I like football. Every year I look forward to the fall season not only because of the cooler weather and the changing color of the leaves on the trees, but also because it means the start of football season. Anticipation builds within me at the thought of seeing my team take the field once again and run for first place in their division.

I have been a fan of the game and the same team for decades. I have seen players, teams and even the football industry evolve and change over time. American football remains one of the most exciting and beautiful games in all of professional sports. For all its appeal, how and where did American football originate? All sports have their beginnings and what I discovered made me appreciate the game even more.

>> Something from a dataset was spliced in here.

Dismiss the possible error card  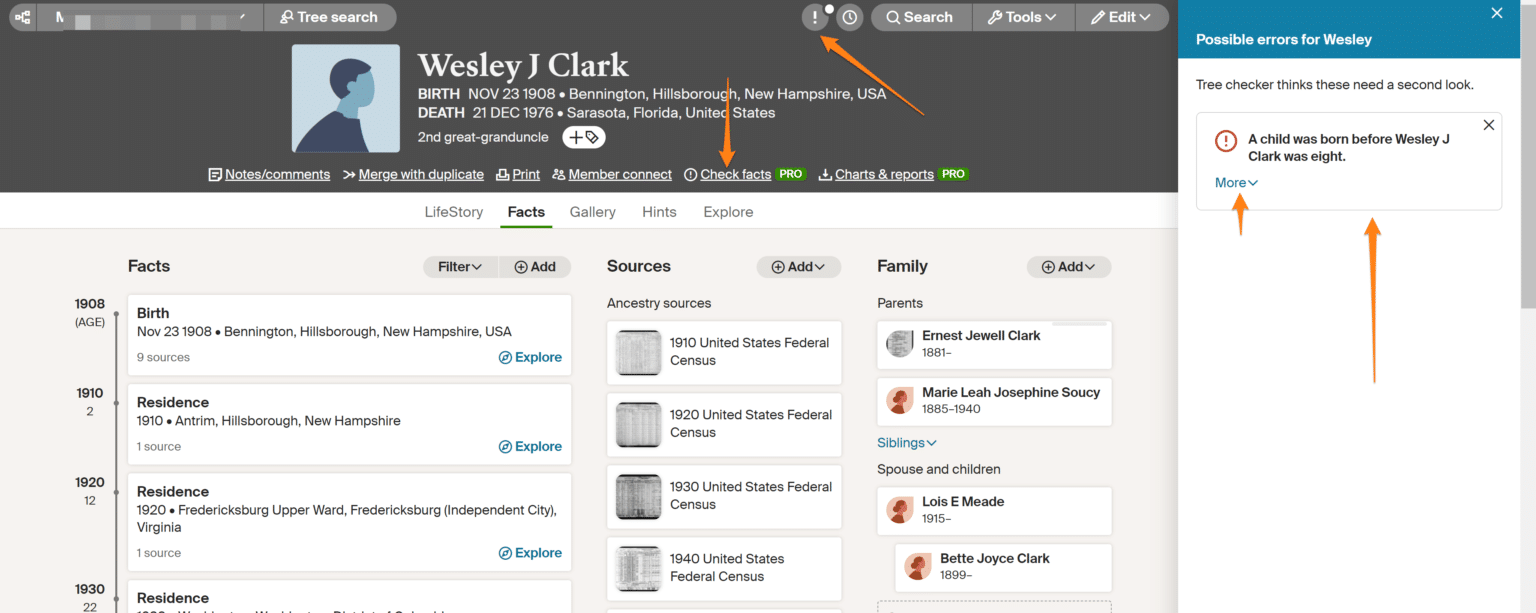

In the early 1800s, a popular game known as rugby, in which a football is kicked and run over a line, had its beginnings at the famous Rugby Boy’s School in England. Around the same time, in the United States, a group of Princeton students played the emergence of a game called “ballown”, similar to Rugby. East Coast prep schools such as Harvard, Yale, Dartmouth, and Rutgers College also competed in football-type games. At the time, these early games resembled the more traditional style of “mob football” played in England. The rules were simple with large numbers of players trying to advance the ball into a goal area, usually by any means necessary. By 1855, manufactured inflatable balls were being used as football became a game of kicking and running.

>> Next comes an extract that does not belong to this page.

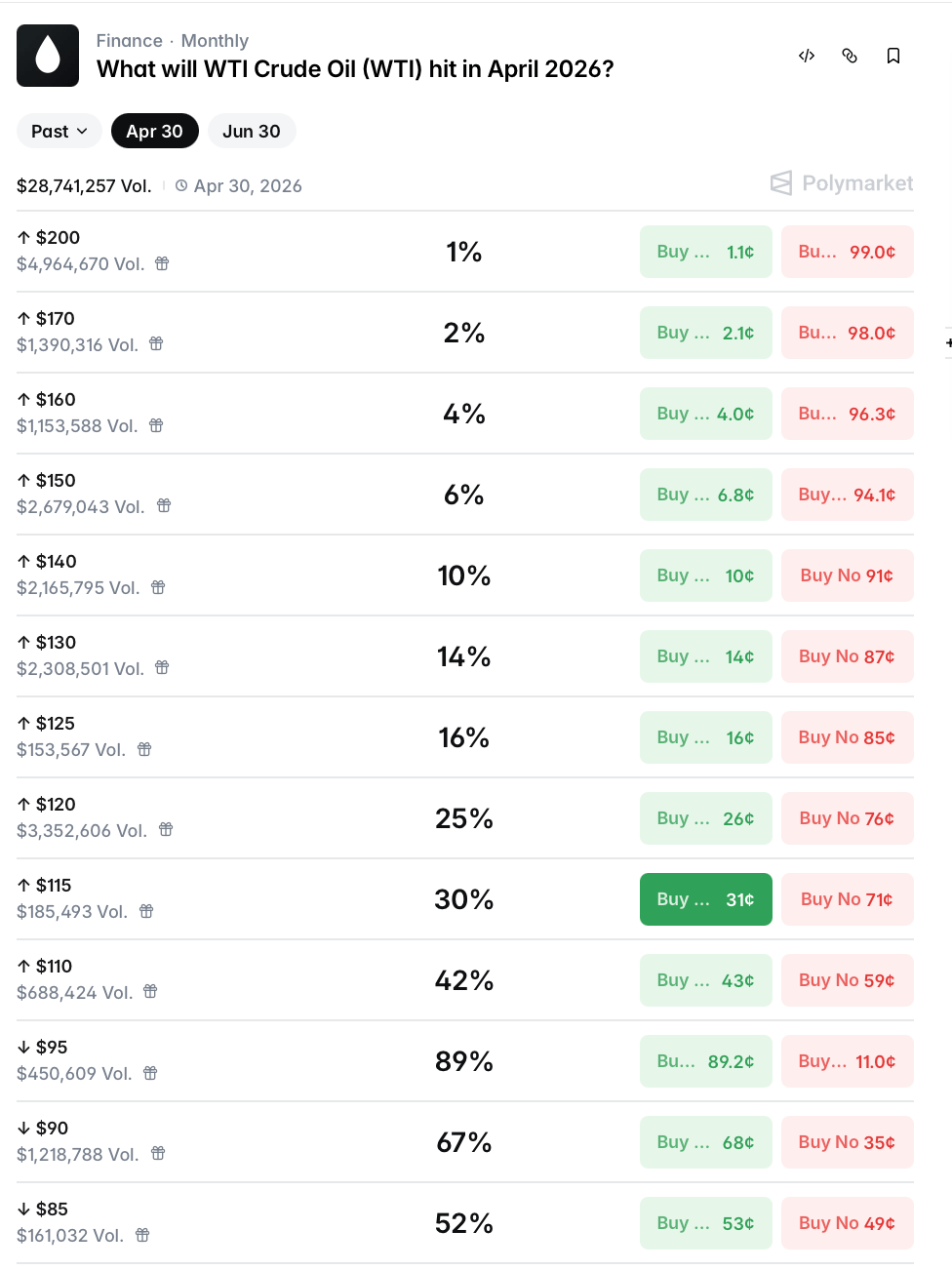Switch to the Jun 30 tab
952x1270 pixels.
tap(252, 131)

Since there weren’t many set rules, violence and injuries were common due to the roughness of the game. The increasing brutality of the game became a public concern due to so many injuries and deaths that some universities banned it. President Theodore Roosevelt even threatened to ban the game and urged Harvard, Princeton and Yale to help make changes or lose the sport. Eventually, representatives from Harvard, Columbia, and Princeton formed the Intercollegiate Football Association to establish a new code of rules based primarily on rugby matches.

The man responsible for shaping American football as we know it today was Walter Camp. He enrolled at Yale in 1876 and headed the IFA’s rules committee. He proposed reducing the number of players from 15 to 11. He helped establish the line of scrimmage and the pass from the snapper to the quarterback. Camp also proposed that teams must advance the ball a minimum of 5 yards three times. More changes were instituted, such as the reduced size of the playing field, scoring rules, and playing time. In 1887, a paid umpire and umpire were ordered for each game and tackling below the waist was allowed. In 1889, officials were given whistles and stopwatches. The forward pass, one of the most important changes to the game, did not become legal until 1906.

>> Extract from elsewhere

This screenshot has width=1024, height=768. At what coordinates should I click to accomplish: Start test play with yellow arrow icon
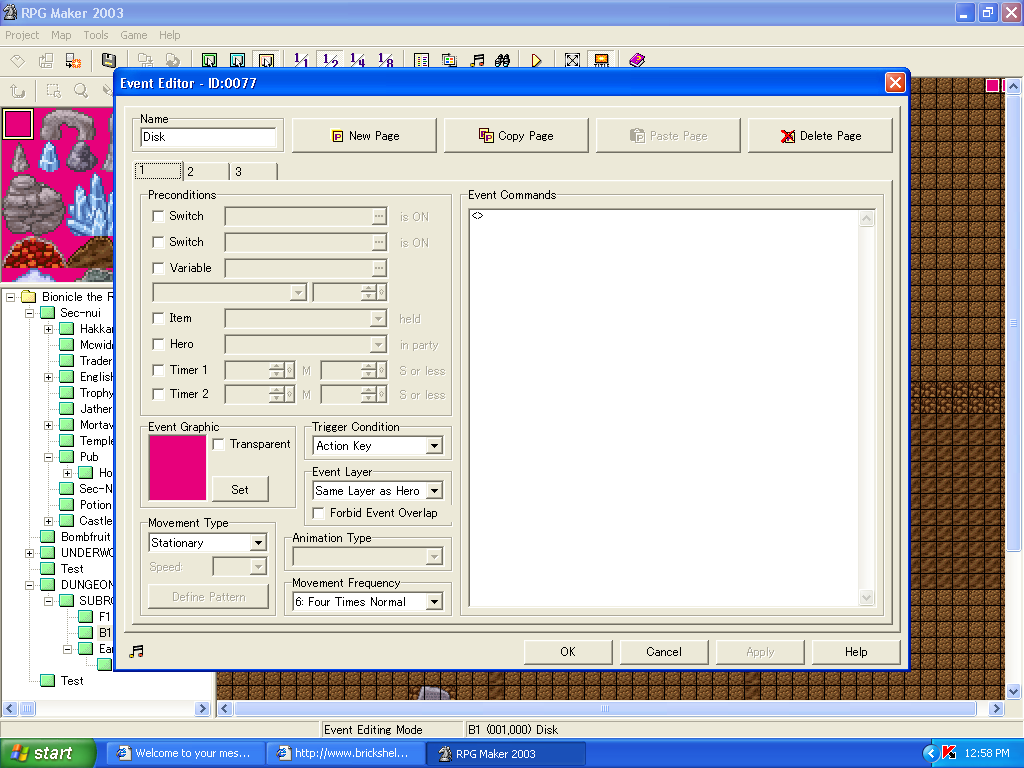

Although the rules were changing, soccer was still a violent game in the style of previous mafia games. Changes had to be made to make the game more secure. These changes were discussed on December 28, 1905, by sixty-two schools meeting in New York City. Ultimately, the National Collegiate Athletic Association (NCAA) was formed as a result. More than a century later, college football continues to thrive as one of the most popular college games. After the demise of the IFA, the American Professional Football Association was formed in 1920. The association was later reorganized, renamed the National Football League in 1922.